# [Extract provided]
□ □ □ □

Exploding the Gene Myth
- Author: Ruth Hubbard, Elijah Wald
- Language: English
- Subject: Human genetics
- Genre: Non-fiction
- Publisher: Beacon Press
- Publication date: 1993
- Pages: 206
- ISBN: 0807004197
- OCLC: 36383140

= Exploding the Gene Myth =

1993 book about human genetics

Exploding the Gene Myth: How Genetic Information is Produced and Manipulated by Scientists, Physicians, Employers, Insurance Companies, Educators, and Law Enforcers is a 1993 book by biologist Ruth Hubbard and her son Elijah Wald, published by Beacon Press.
The book is critical of many potential and actual uses of human genetic information, such as attempts to develop personalized medical treatments for diseases based on an individual's genome. A second edition was published in 1999, adding discussions of cloning and pharming, among other subjects.

==Reviews==
In his review of the book's first edition, Alan H. Goodman praised it as a "worthwhile read" and "an antidote to the rise of geneticization", while also admitting that he did not consider it to be "categorically the best book it could have been". In another mixed review, William J. McIntyre criticized the authors' biased presentation of the role played by DNA in human traits, while also describing the book as "good and valuable reading". Behavior geneticist David Rowe praised the book's discussion of socially controversial aspects of human genetics, but claimed that it failed to provide "either an evenhanded or accurate treatment of molecular and behavioral genetics."

□ □ □ □

# [Information]
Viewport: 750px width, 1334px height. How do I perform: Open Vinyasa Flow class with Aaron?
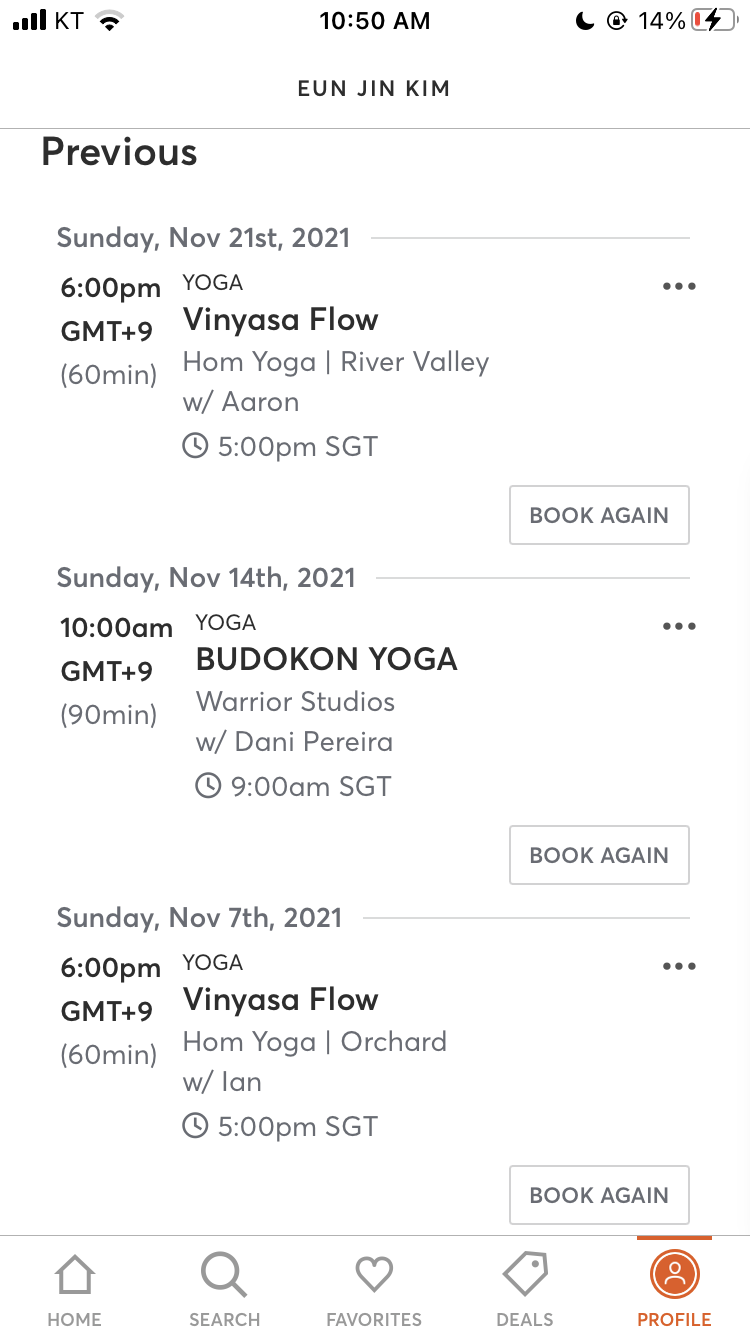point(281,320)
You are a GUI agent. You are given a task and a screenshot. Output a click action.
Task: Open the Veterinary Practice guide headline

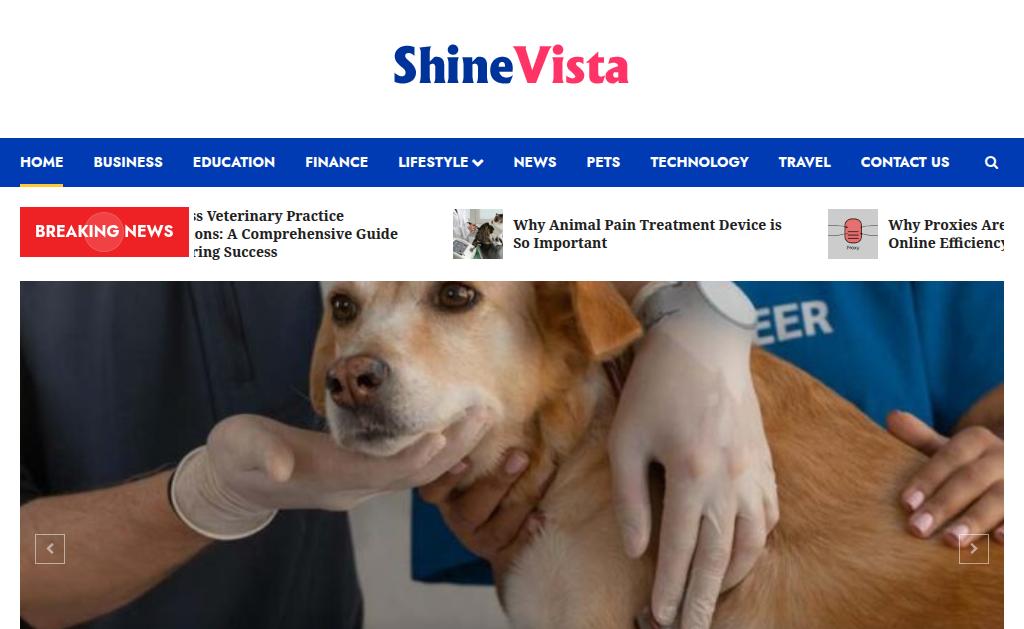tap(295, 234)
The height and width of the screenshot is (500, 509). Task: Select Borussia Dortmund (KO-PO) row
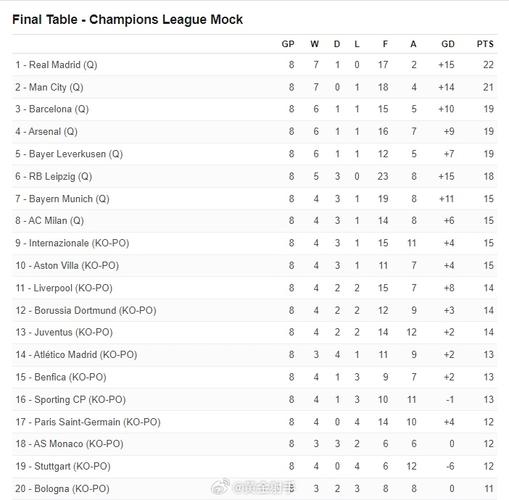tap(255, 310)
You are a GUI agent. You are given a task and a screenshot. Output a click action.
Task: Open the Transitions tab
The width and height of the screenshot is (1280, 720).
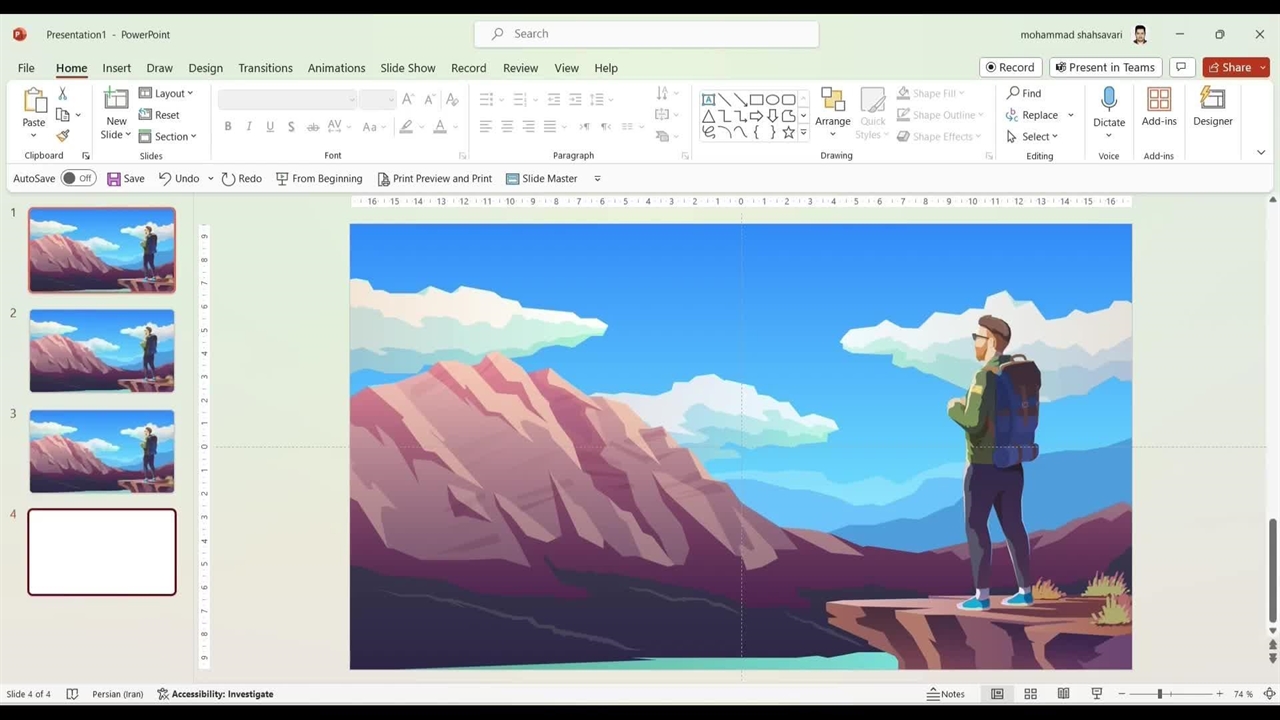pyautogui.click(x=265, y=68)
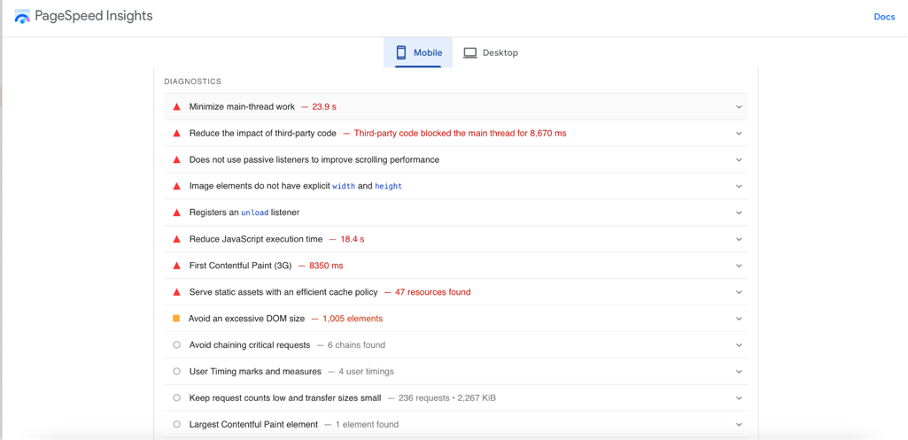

□ □ □ □

Rewrite the paragraph of the article on Exploding the Gene Myth that begins "In his review of the book's first edition" as a brief list with one point per reviewer, keeping each reviewer's main praise and criticism. The rows are separate material, unrelated to the article.

- Alan H. Goodman (first edition): called it a "worthwhile read" and "an antidote to the rise of geneticization," but did not consider it "categorically the best book it could have been."
- William J. McIntyre: faulted the authors' biased presentation of DNA's role in human traits, yet called the book "good and valuable reading."
- David Rowe (behavior geneticist): praised its discussion of socially controversial aspects of human genetics, but said it failed to provide "either an evenhanded or accurate treatment of molecular and behavioral genetics."